• [Task requirements] Each record must appear in your answer exactly as it does below.

• [Exercise inputs]
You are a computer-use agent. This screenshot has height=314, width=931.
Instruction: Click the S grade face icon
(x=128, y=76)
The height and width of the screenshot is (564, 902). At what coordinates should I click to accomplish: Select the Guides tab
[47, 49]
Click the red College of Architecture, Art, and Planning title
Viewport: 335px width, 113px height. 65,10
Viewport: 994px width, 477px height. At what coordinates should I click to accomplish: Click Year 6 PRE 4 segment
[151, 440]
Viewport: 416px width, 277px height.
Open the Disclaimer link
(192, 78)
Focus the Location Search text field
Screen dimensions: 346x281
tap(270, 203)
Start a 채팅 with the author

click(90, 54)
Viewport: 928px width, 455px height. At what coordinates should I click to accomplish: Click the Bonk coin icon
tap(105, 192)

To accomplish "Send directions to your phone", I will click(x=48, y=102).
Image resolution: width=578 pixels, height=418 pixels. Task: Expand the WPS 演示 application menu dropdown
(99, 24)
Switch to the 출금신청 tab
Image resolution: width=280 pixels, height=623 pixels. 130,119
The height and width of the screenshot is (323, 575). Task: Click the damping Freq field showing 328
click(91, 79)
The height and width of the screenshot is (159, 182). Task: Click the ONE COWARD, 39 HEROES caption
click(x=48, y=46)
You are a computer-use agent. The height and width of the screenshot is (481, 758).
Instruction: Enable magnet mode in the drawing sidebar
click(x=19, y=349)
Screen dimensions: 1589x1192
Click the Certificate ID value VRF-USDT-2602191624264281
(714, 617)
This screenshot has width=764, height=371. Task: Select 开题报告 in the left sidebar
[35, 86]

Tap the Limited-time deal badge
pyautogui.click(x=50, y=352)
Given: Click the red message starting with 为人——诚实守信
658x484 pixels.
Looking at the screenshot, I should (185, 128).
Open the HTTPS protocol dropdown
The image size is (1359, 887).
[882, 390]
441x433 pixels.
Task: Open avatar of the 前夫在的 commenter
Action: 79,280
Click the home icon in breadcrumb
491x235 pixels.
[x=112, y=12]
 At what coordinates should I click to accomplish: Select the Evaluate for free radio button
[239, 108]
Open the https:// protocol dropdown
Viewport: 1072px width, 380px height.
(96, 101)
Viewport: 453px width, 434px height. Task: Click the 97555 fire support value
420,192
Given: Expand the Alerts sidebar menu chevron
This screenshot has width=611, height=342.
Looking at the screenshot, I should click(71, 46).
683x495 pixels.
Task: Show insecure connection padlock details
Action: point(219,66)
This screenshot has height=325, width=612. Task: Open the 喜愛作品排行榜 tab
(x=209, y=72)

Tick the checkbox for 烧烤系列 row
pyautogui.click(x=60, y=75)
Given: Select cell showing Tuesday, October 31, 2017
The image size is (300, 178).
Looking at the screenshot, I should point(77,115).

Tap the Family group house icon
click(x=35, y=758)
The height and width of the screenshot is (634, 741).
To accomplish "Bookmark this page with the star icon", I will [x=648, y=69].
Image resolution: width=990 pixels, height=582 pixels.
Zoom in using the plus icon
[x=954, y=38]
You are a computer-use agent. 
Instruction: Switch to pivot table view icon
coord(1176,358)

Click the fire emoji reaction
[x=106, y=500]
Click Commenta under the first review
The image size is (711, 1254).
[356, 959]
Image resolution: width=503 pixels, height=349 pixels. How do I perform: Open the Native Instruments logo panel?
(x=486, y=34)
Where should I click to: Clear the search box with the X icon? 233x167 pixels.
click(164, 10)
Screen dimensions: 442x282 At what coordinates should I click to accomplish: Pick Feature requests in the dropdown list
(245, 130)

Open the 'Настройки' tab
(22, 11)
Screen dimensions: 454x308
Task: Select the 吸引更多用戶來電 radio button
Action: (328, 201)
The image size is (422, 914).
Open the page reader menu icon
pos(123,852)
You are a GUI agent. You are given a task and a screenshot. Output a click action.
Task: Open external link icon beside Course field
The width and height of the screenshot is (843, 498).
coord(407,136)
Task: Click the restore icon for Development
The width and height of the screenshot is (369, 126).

• [Solution]
You are a computer-use agent. This screenshot has height=314, width=931.
Instruction: Click the S grade face icon
(x=128, y=76)
The height and width of the screenshot is (564, 902). At what coordinates should I click to accomplish: Select the Guides tab
[47, 49]
Click the red College of Architecture, Art, and Planning title
Viewport: 335px width, 113px height. 65,10
Viewport: 994px width, 477px height. At what coordinates should I click to accomplish: Click Year 6 PRE 4 segment
[151, 440]
Viewport: 416px width, 277px height.
Open the Disclaimer link
(192, 78)
Focus the Location Search text field
Screen dimensions: 346x281
tap(270, 203)
Start a 채팅 with the author

click(90, 54)
Viewport: 928px width, 455px height. At what coordinates should I click to accomplish: Click the Bonk coin icon
tap(105, 192)

To accomplish "Send directions to your phone", I will click(x=48, y=102).
Image resolution: width=578 pixels, height=418 pixels. Task: Expand the WPS 演示 application menu dropdown
(99, 24)
Switch to the 출금신청 tab
Image resolution: width=280 pixels, height=623 pixels. 130,119
The height and width of the screenshot is (323, 575). Task: Click the damping Freq field showing 328
click(91, 79)
The height and width of the screenshot is (159, 182). Task: Click the ONE COWARD, 39 HEROES caption
click(x=48, y=46)
You are a computer-use agent. The height and width of the screenshot is (481, 758).
Instruction: Enable magnet mode in the drawing sidebar
click(x=19, y=349)
Screen dimensions: 1589x1192
Click the Certificate ID value VRF-USDT-2602191624264281
(714, 617)
This screenshot has width=764, height=371. Task: Select 开题报告 in the left sidebar
[35, 86]

Tap the Limited-time deal badge
pyautogui.click(x=50, y=352)
Given: Click the red message starting with 为人——诚实守信
658x484 pixels.
Looking at the screenshot, I should (185, 128).
Open the HTTPS protocol dropdown
The image size is (1359, 887).
[882, 390]
441x433 pixels.
Task: Open avatar of the 前夫在的 commenter
Action: 79,280
Click the home icon in breadcrumb
491x235 pixels.
[x=112, y=12]
 At what coordinates should I click to accomplish: Select the Evaluate for free radio button
[239, 108]
Open the https:// protocol dropdown
Viewport: 1072px width, 380px height.
(96, 101)
Viewport: 453px width, 434px height. Task: Click the 97555 fire support value
420,192
Given: Expand the Alerts sidebar menu chevron
This screenshot has width=611, height=342.
Looking at the screenshot, I should click(71, 46).
683x495 pixels.
Task: Show insecure connection padlock details
Action: point(219,66)
This screenshot has height=325, width=612. Task: Open the 喜愛作品排行榜 tab
(x=209, y=72)

Tick the checkbox for 烧烤系列 row
pyautogui.click(x=60, y=75)
Given: Select cell showing Tuesday, October 31, 2017
The image size is (300, 178).
Looking at the screenshot, I should point(77,115).

Tap the Family group house icon
click(x=35, y=758)
The height and width of the screenshot is (634, 741).
To accomplish "Bookmark this page with the star icon", I will [x=648, y=69].
Image resolution: width=990 pixels, height=582 pixels.
Zoom in using the plus icon
[x=954, y=38]
You are a computer-use agent. 
Instruction: Switch to pivot table view icon
coord(1176,358)

Click the fire emoji reaction
[x=106, y=500]
Click Commenta under the first review
The image size is (711, 1254).
[356, 959]
Image resolution: width=503 pixels, height=349 pixels. How do I perform: Open the Native Instruments logo panel?
(x=486, y=34)
Where should I click to: Clear the search box with the X icon? 233x167 pixels.
click(164, 10)
Screen dimensions: 442x282 At what coordinates should I click to accomplish: Pick Feature requests in the dropdown list
(245, 130)

Open the 'Настройки' tab
(22, 11)
Screen dimensions: 454x308
Task: Select the 吸引更多用戶來電 radio button
Action: (328, 201)
The image size is (422, 914).
Open the page reader menu icon
pos(123,852)
You are a GUI agent. You are given a task and a screenshot. Output a click action.
Task: Open external link icon beside Course field
The width and height of the screenshot is (843, 498).
coord(407,136)
Task: Click the restore icon for Development
The width and height of the screenshot is (369, 126).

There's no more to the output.